• _TASK ITEM_
In full and without change, return each entry.

(GIVEN RECORDS)

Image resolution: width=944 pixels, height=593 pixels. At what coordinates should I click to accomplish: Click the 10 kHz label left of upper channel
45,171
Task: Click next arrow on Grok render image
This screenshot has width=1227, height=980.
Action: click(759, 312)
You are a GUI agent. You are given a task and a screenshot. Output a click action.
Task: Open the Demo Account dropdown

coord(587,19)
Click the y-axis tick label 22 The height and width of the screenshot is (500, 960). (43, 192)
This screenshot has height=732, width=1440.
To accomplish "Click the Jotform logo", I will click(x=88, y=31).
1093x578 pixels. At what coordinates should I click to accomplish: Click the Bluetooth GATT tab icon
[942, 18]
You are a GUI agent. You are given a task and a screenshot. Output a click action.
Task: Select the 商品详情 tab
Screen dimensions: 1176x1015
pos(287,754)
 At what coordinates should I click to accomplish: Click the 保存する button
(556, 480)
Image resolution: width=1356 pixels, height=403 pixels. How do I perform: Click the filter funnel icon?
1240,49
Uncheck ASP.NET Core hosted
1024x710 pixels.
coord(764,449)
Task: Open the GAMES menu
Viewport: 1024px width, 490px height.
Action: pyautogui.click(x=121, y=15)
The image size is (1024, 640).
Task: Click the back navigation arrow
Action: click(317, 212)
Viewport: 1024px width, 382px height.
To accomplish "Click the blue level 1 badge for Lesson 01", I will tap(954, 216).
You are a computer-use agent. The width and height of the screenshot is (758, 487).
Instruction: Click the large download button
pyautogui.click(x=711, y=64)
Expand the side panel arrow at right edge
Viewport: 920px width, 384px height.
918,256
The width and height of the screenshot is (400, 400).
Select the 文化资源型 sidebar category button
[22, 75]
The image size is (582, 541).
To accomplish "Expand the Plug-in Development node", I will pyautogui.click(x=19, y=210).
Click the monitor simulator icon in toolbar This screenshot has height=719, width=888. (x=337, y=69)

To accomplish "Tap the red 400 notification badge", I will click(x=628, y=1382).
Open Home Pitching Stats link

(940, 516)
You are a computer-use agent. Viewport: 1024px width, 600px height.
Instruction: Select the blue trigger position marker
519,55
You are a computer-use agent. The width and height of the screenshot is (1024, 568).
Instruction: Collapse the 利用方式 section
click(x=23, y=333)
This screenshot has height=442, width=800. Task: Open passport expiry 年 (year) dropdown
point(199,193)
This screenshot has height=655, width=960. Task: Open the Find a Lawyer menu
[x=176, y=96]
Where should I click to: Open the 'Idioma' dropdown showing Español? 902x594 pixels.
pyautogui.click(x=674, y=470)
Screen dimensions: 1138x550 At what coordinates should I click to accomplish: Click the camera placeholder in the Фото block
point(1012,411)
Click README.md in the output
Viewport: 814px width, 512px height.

(End GIVEN RECORDS)

• _WRITTEN RESPONSE_
Image resolution: width=944 pixels, height=593 pixels. At what coordinates should I click to accomplish: Click the 10 kHz label left of upper channel
45,171
Task: Click next arrow on Grok render image
This screenshot has width=1227, height=980.
Action: click(759, 312)
You are a GUI agent. You are given a task and a screenshot. Output a click action.
Task: Open the Demo Account dropdown

coord(587,19)
Click the y-axis tick label 22 The height and width of the screenshot is (500, 960). (43, 192)
This screenshot has height=732, width=1440.
To accomplish "Click the Jotform logo", I will click(x=88, y=31).
1093x578 pixels. At what coordinates should I click to accomplish: Click the Bluetooth GATT tab icon
[942, 18]
You are a GUI agent. You are given a task and a screenshot. Output a click action.
Task: Select the 商品详情 tab
Screen dimensions: 1176x1015
pos(287,754)
 At what coordinates should I click to accomplish: Click the 保存する button
(556, 480)
Image resolution: width=1356 pixels, height=403 pixels. How do I perform: Click the filter funnel icon?
1240,49
Uncheck ASP.NET Core hosted
1024x710 pixels.
coord(764,449)
Task: Open the GAMES menu
Viewport: 1024px width, 490px height.
Action: pyautogui.click(x=121, y=15)
The image size is (1024, 640).
Task: Click the back navigation arrow
Action: click(317, 212)
Viewport: 1024px width, 382px height.
To accomplish "Click the blue level 1 badge for Lesson 01", I will tap(954, 216).
You are a computer-use agent. The width and height of the screenshot is (758, 487).
Instruction: Click the large download button
pyautogui.click(x=711, y=64)
Expand the side panel arrow at right edge
Viewport: 920px width, 384px height.
918,256
The width and height of the screenshot is (400, 400).
Select the 文化资源型 sidebar category button
[22, 75]
The image size is (582, 541).
To accomplish "Expand the Plug-in Development node", I will pyautogui.click(x=19, y=210).
Click the monitor simulator icon in toolbar This screenshot has height=719, width=888. (x=337, y=69)

To accomplish "Tap the red 400 notification badge", I will click(x=628, y=1382).
Open Home Pitching Stats link

(940, 516)
You are a computer-use agent. Viewport: 1024px width, 600px height.
Instruction: Select the blue trigger position marker
519,55
You are a computer-use agent. The width and height of the screenshot is (1024, 568).
Instruction: Collapse the 利用方式 section
click(x=23, y=333)
This screenshot has height=442, width=800. Task: Open passport expiry 年 (year) dropdown
point(199,193)
This screenshot has height=655, width=960. Task: Open the Find a Lawyer menu
[x=176, y=96]
Where should I click to: Open the 'Idioma' dropdown showing Español? 902x594 pixels.
pyautogui.click(x=674, y=470)
Screen dimensions: 1138x550 At what coordinates should I click to accomplish: Click the camera placeholder in the Фото block
point(1012,411)
Click README.md in the output
Viewport: 814px width, 512px height.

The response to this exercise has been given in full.